Two persons stand facing each other, 200 m apart on one side of a high wall and at the same perpendicular distance to it. When one fires a pistol the other hears a report 0.60 s after the flash and a second 0.25 s after the first. Explain this and calculate:
(a) The velocity of sound in air.
(b) The perpendicular distance of the persons from the wall.
Let's first analyze the situation.
When the first person fires the pistol, the sound wave will travel directly towards the second person, who will hear the sound 0.60 seconds after seeing the flash. This delay in hearing the sound is due to the time taken for the sound wave to travel the distance of 200m.
Let's denote the velocity of sound in air as v, and the perpendicular distance of the persons from the wall as x.
Using the equation time = distance/velocity, we have:
0.60 = 200/v
Now, when the second person hears the sound a second time (0.25s after the first), this time another sound wave must have reflected off the wall and traveled the distance x twice. The total distance traveled by the second sound wave is 2x.
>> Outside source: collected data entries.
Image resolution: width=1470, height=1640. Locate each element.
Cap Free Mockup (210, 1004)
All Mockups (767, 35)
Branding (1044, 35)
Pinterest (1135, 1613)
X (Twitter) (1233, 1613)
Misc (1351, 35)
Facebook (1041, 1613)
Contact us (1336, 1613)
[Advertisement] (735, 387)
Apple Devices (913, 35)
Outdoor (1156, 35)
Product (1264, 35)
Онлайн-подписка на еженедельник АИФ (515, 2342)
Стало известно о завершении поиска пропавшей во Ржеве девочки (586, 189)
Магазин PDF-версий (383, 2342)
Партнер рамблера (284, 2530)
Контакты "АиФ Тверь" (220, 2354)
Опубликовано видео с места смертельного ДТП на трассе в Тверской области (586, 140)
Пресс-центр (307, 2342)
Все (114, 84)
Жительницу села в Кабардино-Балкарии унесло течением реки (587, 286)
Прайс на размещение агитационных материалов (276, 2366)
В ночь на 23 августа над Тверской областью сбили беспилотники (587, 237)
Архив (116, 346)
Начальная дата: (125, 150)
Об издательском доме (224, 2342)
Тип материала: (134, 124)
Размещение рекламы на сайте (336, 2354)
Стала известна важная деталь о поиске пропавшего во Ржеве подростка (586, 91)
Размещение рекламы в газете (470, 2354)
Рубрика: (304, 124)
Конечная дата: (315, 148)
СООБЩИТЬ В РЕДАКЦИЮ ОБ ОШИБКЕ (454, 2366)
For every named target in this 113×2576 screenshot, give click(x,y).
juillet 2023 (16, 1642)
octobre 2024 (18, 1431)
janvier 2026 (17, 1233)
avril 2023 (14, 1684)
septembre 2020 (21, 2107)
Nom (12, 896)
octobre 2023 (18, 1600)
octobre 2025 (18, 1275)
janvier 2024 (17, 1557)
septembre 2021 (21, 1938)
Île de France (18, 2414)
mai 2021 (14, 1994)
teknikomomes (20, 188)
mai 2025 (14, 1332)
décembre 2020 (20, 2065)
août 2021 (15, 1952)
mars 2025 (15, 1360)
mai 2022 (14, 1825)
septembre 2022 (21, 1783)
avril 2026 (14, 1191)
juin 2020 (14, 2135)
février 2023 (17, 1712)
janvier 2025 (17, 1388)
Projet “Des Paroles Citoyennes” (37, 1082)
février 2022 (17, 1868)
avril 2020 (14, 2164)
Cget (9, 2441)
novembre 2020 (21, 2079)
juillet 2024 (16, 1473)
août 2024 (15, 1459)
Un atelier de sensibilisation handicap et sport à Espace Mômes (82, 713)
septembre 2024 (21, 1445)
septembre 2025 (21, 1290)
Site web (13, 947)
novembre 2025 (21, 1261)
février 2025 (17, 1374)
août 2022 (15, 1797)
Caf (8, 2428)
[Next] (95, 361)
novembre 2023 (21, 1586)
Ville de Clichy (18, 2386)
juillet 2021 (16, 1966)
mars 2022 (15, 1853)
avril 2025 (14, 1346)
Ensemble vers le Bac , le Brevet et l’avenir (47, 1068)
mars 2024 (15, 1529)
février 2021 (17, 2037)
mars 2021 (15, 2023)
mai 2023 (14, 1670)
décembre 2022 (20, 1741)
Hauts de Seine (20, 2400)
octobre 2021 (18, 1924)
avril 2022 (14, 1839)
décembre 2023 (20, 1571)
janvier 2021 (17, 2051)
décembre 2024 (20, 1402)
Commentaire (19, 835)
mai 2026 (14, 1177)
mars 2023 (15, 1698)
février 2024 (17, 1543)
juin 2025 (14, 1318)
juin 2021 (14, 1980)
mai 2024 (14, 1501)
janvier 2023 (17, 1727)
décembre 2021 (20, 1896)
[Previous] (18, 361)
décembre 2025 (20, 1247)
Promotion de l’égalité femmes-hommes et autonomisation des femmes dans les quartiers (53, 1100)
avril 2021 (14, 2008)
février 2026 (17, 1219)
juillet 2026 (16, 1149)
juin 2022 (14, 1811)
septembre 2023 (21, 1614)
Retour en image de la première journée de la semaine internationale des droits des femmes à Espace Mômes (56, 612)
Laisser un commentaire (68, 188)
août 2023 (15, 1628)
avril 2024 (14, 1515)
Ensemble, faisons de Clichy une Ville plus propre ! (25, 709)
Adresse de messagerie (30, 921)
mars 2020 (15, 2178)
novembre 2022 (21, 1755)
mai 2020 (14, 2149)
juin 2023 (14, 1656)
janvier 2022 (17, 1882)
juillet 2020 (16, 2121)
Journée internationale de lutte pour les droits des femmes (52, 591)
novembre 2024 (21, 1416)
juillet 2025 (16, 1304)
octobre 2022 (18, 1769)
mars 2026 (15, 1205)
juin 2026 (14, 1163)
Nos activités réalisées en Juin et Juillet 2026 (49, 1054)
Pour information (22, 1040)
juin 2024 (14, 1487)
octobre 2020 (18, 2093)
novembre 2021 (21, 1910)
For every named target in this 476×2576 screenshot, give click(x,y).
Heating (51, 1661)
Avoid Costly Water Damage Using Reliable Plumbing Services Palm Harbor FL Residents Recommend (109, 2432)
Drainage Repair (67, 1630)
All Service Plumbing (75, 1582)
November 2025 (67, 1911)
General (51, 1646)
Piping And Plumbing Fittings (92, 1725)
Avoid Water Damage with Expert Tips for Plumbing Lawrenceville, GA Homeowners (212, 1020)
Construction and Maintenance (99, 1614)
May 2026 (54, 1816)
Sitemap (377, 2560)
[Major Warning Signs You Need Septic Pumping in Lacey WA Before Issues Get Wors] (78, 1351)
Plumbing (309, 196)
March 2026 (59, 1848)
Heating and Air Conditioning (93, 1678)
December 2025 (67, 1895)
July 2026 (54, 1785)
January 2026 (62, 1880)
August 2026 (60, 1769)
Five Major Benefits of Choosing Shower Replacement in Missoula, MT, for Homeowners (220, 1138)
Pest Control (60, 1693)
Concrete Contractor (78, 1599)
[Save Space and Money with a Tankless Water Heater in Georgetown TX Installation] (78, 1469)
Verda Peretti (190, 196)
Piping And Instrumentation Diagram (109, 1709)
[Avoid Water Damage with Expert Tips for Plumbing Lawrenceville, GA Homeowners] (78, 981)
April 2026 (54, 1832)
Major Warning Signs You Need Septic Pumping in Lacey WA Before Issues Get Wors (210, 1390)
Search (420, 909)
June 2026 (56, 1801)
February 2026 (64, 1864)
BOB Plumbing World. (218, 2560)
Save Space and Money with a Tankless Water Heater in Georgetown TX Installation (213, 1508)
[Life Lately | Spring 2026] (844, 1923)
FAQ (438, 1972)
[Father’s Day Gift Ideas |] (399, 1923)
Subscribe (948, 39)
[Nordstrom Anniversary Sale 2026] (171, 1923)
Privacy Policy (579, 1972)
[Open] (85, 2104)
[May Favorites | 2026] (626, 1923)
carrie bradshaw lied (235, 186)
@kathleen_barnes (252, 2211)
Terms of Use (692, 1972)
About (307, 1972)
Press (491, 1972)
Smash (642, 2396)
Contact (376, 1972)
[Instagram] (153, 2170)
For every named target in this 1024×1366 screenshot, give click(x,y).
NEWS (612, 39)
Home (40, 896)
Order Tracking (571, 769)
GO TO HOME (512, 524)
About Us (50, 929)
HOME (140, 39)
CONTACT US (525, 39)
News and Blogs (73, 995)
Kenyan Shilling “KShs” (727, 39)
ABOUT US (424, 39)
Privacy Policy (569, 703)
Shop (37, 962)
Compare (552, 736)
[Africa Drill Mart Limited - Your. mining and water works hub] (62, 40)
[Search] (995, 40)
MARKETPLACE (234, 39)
Using the equation time = distance/velocity, we have:
0.25 = 2x/v
Now, solving the two equations simultaneously:
0.60 = 200/v
0.25 = 2x/v
From the first equation, v = 200 / 0.60 = 333.33 m/s
Substitute the value of v in the second equation:
0.25 = 2x / 333.33
=> x = 0.25 * 333.33 / 2
=> x = 41.667 m
Therefore, the velocity of sound in air is 333.33 m/s, and the perpendicular distance of the persons from the wall is 41.667 m.